Experts: Legal, practical problems over demands
While the resolution referring three key demands raised by Gandhian activist Anna Hazare was adopted by Parliament Saturday, questions have arisen about their practicability, legality and even constitutionality.
Some experts feel inclusion of these three demands — bringing the lower bureaucracy under the Lokpal; Lokayuktas in the states; and a citizens’ charter to guide government employees — would create difficulties for the parliamentary standing committee.
Some say, however, that these difficulties could be overcome by seeking a constitutional amendment if there was a “political will” to do so. “The exercise yesterday in Parliament is not constitutionally binding on the standing committee and on Parliament itself. It has no legal force, but it is certainly morally binding,” said former additional solicitor-general K.N. Bhat.
The Constitution, he pointed out, doesn’t permit Parliament to pass laws for the states on matters falling in the “state list”.
Even Team Anna realised this, he said, hence the demand for Lokayuktas in states.

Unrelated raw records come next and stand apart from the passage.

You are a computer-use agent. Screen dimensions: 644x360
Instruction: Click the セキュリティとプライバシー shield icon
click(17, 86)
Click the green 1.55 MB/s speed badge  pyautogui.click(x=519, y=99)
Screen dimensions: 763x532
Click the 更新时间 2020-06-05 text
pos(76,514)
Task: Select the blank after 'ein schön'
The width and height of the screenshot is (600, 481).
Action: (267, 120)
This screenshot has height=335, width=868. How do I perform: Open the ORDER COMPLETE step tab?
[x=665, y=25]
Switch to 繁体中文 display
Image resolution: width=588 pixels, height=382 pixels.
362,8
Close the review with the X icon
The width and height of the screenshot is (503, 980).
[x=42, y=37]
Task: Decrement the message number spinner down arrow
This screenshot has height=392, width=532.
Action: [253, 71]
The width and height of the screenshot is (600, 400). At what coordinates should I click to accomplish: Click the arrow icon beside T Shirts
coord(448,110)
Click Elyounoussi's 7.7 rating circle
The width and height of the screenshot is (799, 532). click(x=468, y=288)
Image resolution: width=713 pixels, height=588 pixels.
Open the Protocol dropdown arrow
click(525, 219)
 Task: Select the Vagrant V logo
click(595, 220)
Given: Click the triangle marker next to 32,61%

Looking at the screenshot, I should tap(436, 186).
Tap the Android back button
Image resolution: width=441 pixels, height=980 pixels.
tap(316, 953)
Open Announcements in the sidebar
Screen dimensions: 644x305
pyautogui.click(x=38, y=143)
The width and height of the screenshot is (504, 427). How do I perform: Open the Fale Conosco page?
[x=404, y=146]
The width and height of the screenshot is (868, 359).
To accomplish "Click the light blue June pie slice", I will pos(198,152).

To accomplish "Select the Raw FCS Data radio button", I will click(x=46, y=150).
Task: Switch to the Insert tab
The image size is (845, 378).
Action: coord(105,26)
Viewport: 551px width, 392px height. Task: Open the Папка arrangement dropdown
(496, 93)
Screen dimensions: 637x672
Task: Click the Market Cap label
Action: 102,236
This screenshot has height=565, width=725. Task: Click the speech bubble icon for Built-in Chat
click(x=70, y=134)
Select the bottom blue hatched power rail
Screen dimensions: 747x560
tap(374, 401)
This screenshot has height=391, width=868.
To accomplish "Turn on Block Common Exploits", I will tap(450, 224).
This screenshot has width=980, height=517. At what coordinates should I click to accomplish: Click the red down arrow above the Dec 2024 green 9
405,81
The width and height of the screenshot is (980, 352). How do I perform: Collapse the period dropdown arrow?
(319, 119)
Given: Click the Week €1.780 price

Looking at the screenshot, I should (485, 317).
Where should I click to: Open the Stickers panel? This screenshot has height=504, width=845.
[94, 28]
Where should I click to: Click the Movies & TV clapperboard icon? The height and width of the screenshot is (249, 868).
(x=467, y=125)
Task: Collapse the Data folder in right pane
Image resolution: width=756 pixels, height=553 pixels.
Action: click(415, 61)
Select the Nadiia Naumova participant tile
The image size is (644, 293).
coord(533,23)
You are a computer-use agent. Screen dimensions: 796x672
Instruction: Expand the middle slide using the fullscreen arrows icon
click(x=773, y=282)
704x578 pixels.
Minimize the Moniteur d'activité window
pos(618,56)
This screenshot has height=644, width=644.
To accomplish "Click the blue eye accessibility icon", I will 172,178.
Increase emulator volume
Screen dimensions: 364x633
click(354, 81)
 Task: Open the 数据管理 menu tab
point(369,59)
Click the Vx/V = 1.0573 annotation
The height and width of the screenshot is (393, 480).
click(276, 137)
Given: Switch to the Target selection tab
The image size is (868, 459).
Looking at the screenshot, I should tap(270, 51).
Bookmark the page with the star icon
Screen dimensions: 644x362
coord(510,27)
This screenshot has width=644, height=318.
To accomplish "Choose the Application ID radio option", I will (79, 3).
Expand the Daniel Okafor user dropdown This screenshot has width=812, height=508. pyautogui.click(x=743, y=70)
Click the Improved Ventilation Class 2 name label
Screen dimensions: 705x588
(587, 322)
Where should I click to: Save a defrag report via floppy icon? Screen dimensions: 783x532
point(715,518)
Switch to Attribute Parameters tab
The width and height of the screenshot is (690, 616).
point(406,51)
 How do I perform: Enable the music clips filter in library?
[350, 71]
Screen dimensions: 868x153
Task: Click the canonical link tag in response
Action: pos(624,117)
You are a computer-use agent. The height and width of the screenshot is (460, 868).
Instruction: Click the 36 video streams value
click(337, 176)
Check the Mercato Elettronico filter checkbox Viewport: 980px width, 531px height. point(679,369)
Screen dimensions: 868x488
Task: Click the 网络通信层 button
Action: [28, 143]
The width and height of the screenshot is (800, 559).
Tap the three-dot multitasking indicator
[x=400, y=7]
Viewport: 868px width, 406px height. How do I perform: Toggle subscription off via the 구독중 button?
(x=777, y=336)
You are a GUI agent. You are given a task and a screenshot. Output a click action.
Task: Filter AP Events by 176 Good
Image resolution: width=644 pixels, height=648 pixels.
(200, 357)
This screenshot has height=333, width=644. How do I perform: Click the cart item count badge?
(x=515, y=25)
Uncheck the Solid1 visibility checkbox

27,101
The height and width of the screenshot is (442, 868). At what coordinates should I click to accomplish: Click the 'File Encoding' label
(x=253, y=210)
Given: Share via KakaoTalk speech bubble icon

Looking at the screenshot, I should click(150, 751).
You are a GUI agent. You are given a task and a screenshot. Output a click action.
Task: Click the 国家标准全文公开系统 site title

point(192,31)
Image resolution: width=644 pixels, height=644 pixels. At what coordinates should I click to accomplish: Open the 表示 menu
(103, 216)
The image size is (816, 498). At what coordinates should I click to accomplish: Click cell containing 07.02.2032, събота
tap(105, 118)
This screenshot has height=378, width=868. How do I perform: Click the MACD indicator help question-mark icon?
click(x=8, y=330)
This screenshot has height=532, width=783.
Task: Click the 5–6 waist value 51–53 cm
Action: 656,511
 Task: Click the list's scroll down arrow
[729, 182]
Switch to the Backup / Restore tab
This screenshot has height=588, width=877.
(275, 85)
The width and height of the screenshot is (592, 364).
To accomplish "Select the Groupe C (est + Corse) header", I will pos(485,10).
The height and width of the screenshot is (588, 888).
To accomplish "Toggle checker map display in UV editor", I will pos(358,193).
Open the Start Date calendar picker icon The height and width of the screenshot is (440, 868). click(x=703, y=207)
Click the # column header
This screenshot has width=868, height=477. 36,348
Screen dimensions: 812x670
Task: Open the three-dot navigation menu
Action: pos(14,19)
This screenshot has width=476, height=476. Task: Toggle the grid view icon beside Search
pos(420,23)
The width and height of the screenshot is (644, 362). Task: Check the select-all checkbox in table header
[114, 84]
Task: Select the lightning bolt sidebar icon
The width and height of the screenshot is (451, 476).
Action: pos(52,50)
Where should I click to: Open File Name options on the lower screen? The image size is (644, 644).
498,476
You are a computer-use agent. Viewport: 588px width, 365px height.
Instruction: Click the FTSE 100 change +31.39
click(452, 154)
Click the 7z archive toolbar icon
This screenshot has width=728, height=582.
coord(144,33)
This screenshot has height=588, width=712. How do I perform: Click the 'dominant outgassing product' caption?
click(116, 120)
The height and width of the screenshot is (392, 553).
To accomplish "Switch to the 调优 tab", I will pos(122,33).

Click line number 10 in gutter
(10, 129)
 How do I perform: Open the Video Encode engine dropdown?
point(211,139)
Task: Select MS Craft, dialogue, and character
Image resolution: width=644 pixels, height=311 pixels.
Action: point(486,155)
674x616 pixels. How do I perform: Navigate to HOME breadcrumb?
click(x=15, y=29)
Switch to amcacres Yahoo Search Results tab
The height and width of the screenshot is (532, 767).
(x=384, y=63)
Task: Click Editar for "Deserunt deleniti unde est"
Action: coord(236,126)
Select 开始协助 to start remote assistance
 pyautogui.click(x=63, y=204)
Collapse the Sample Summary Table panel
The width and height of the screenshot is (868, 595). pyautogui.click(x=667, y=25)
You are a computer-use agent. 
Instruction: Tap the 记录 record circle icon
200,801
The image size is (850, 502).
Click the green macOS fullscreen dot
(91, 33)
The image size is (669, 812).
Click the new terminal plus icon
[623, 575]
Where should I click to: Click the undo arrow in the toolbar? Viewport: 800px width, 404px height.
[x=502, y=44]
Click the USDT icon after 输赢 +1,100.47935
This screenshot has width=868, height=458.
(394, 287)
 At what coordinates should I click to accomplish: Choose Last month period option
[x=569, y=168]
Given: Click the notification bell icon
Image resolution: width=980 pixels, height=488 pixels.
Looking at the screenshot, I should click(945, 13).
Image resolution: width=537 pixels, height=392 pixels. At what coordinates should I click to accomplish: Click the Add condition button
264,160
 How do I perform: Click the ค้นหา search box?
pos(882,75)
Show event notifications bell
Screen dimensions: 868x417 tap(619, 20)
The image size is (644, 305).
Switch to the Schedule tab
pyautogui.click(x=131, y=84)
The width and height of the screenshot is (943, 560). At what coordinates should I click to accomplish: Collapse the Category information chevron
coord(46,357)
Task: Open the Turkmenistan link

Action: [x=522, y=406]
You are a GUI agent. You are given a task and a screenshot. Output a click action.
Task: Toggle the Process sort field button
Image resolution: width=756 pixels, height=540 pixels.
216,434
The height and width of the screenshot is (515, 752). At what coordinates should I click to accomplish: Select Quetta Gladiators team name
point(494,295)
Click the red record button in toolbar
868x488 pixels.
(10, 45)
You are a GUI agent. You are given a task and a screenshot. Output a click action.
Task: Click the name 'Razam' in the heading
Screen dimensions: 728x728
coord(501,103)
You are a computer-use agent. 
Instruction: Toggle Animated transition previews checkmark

One way out, the BJP suggested, is if two or more states request Parliament, under Article 252, to pass a Lokayukta law for them, and other states later adopt it. “But it will purely be an ‘enabling act’, leaving it entirely to a particular state to adopt it or not,” Mr Bhat said, noting that sometime back Parlia-ment had passed the Urban Land Ceiling Act, though the matter was a state subject.